SQLite version 3.6.14.2
Enter ".help" for instructions
Enter SQL statements terminated with a ";"
sqlite> create table x ( a );
sqlite> INSERT INTO x VALUES('line1
   ...> line2');
sqlite> SELECT a FROM x;
line1
line2
sqlite> SELECT hex(a) FROM x;
6C696E65310A6C696E6532
sqlite>

>  But does this mean you can only specify newlines in x'abcd'
>  notation?
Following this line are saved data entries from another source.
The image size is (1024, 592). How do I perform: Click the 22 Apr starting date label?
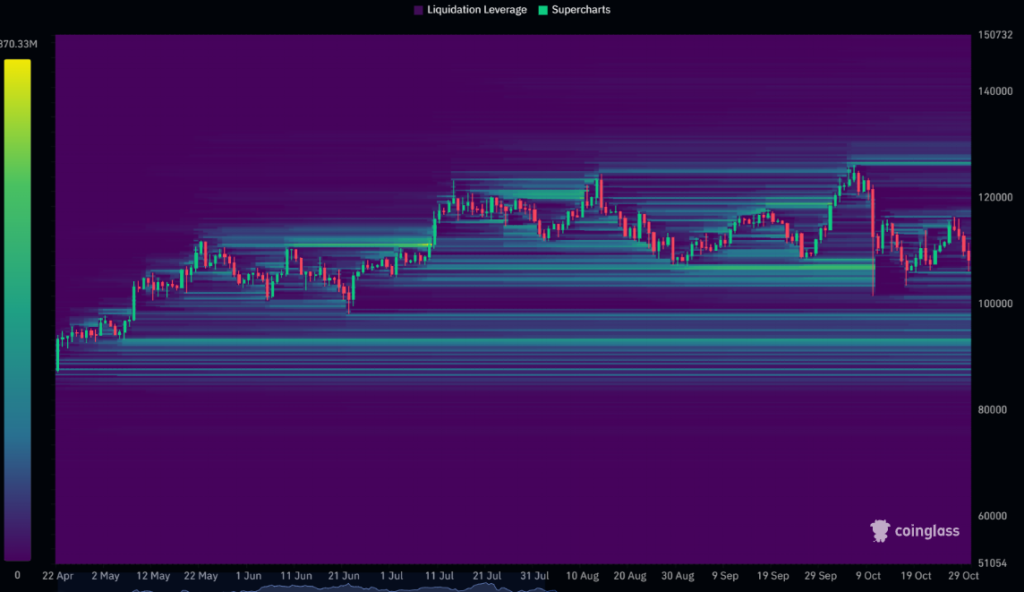tap(58, 576)
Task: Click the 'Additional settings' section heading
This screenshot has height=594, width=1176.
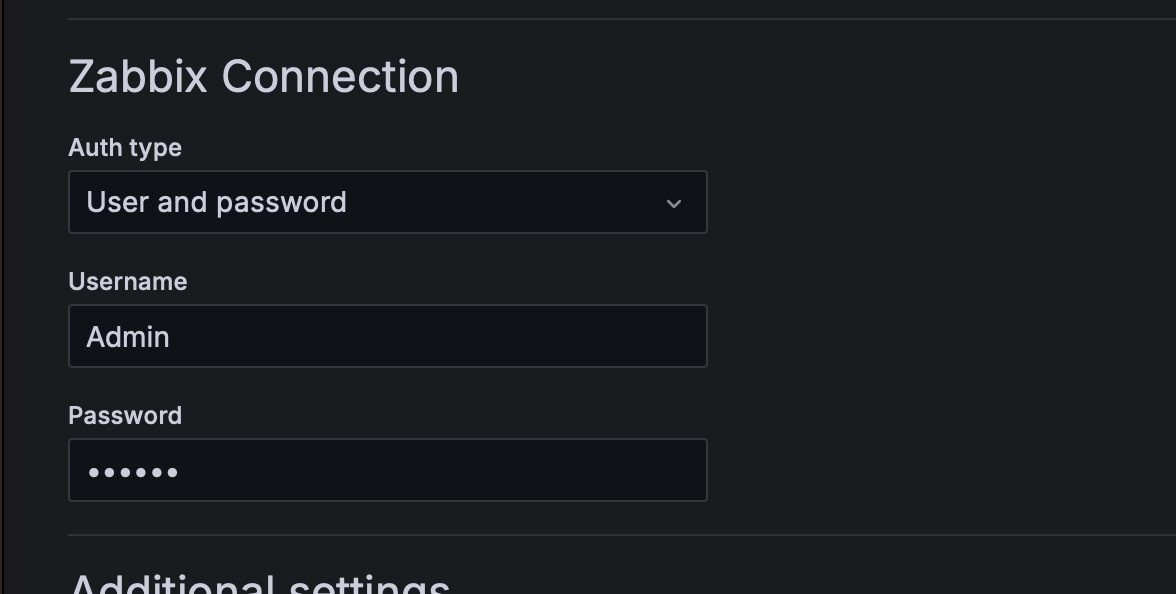Action: click(x=260, y=584)
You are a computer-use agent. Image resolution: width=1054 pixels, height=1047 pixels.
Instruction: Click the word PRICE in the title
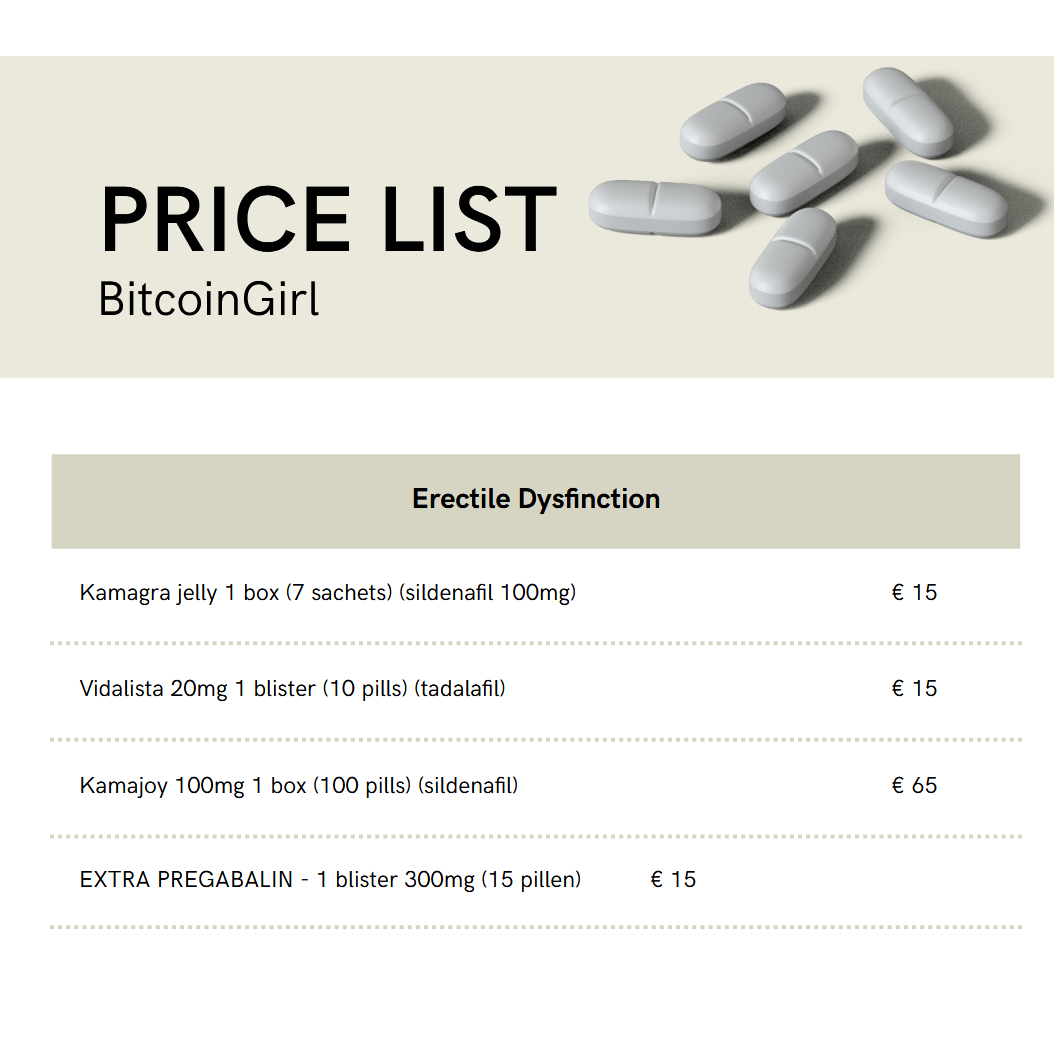(224, 220)
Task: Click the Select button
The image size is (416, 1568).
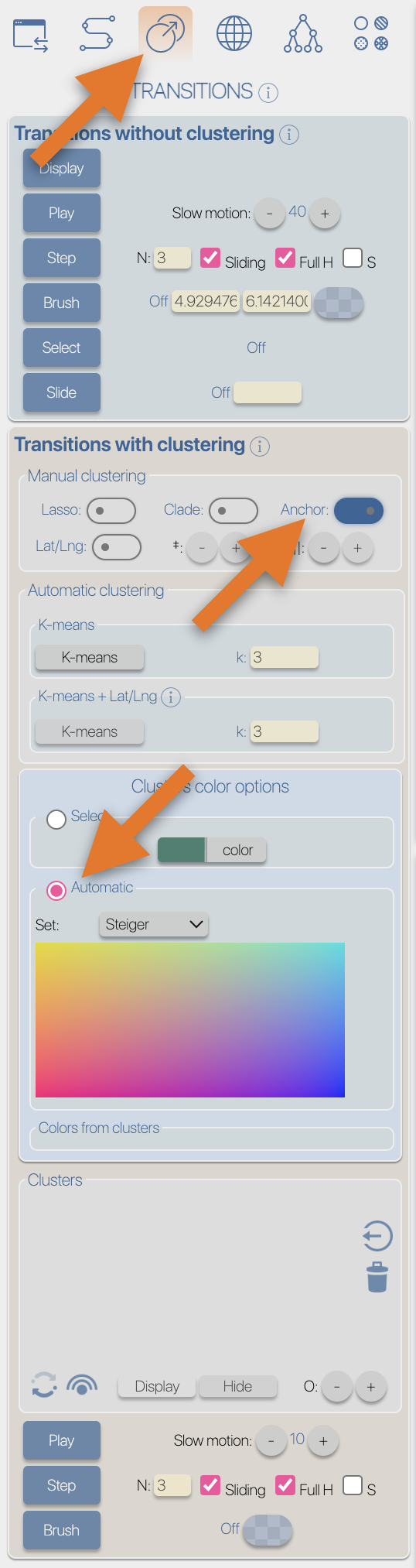Action: click(62, 347)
Or even, that SQLite stores any string with newlines as a
>  BLOB?

You could also use: "VALUES ('some line' || x'0A' || 'other line')"

> - (Almost the same question) When I use quote() to SELECT some
>  columns, is it conceivable that SQLite returns something like this
>  (assuming line mode):
>
>  quote(text) = '
> '
>  Or will it always use the X'ABCD' notation to output newlines?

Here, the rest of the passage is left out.